O Radar do Câncer, plataforma de dados idealizada pelo instituto, também revelou dois números alarmantes: houve uma queda de 39% no número de biópsias realizadas no SUS, assim como um impacto de 52% no número de exames citopatológicos com finalidade de rastreamento.

O portal também demonstra que, em 2020, por exemplo, houve uma queda de 45% em mamografias. Em 2021, a queda foi ainda maior, de 50%, aumentando temores de especialistas de uma onda de diagnóstico de câncer de mama em fase avançada para os próximos anos.

Para os próximos meses, com base nos dados elencados acima, há uma expectativa no aumento da progressão de alguns casos, além de uma maior quantidade de diagnóstico de câncer em fase avançada. “A maior preocupação agora é levar informação de qualidade para esses pacientes. Para quem interrompeu o tratamento, é muito importante conversar com o médico responsável para entender como retomar. Para quem deixou de fazer uma biópsia, mamografia ou exame de rastreamento, é importante também conversar com as clínicas e hospitais para realizar esses procedimentos com a maior segurança possível”, argumenta Abrahão.

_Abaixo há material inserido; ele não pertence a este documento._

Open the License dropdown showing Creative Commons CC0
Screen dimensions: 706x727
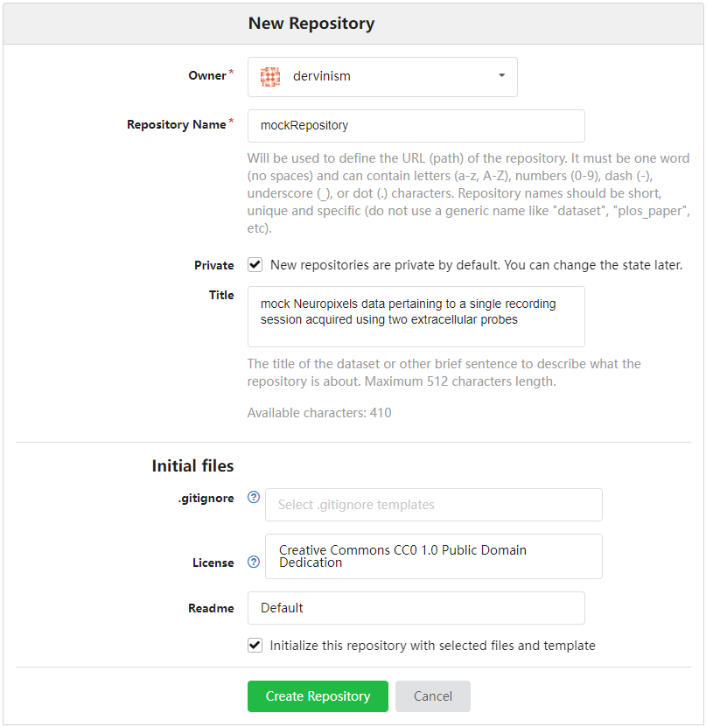[434, 556]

Uma das maneiras de engajar a população na causa do câncer de mama avançado foi o lançamento da campanha #NossaAtençãoMudaTudo, realizada pela Novartis e apoiada por FEMAMA, Instituto Avon, Instituto Vencer o Câncer e Oncoguia. A iniciativa tem o objetivo de ampliar o acesso das mulheres à informação de qualidade, começando pelo momento de diagnóstico até as questões de acesso a tratamentos disruptivos que podem fazer toda a diferença. Saiba mais em www.nossaatencao.com.br.

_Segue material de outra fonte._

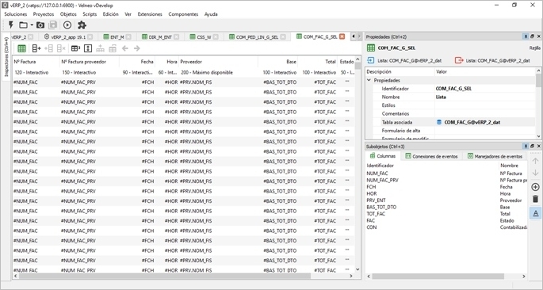Select the BAS_TOT_DTO column entry

[x=381, y=207]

Associações de pacientes também fizeram uso desse período de pandemia para gerar mobilização. O Instituto Vencer o Câncer, por exemplo, reforçou o projeto #SimParaQuimioOral, cujo objetivo é disponibilizar o tratamento na forma oral logo depois do registro da Anvisa, da mesma maneira que acontece com a versão intravenosa do produto. O projeto foi aprovado pelo Senado e pela Câmara dos Deputados e aguarda sanção presidencial.

Desde maio de 2021, pacientes oncológicos que realizaram tratamento quimioterápico ou radioterápico nos últimos 6 meses e pacientes com algum tipo de câncer no sangue (neoplasias hematológicas) fazem parte da lista de comorbidades estabelecida pelo Plano Nacional de Imunização contra o Covid-19. Para realizar a imunização, é importante conhecer o próprio tratamento e consultar antes o médico oncologista ou hematologista para checar a elegibilidade do paciente e tirar todas as dúvidas sobre a vacinação.

É importante lembrar que pacientes oncológicos possuem diagnósticos e tratamentos diferentes. Além disso, também fazem parte do grupo de risco pacientes com neoplasias hematológicas, como leucemias, linfomas e mieloma múltiplo. Aqueles que passaram por transplante de medula óssea, que estão em tratamento com quimioterapia e pacientes que tratam câncer com alguma outra condição de saúde, como diabetes e problemas cardíacos, também precisam estar em dia com a própria saúde e tomar todas as medidas de prevenção da Covid-19.

Pacientes oncológicos que trataram um câncer e estão apenas em acompanhamento não são considerados imunodeprimidos, assim como ex-pacientes que estão sem evidência da doença. De toda forma, mesmo para os últimos casos, é importante manter-se em dia com os exames e visitas ao médico, além de seguir as medidas de proteção contra a COVID-19 recomendadas pela comunidade científica e tirar dúvidas sobre a vacinação com seu médico.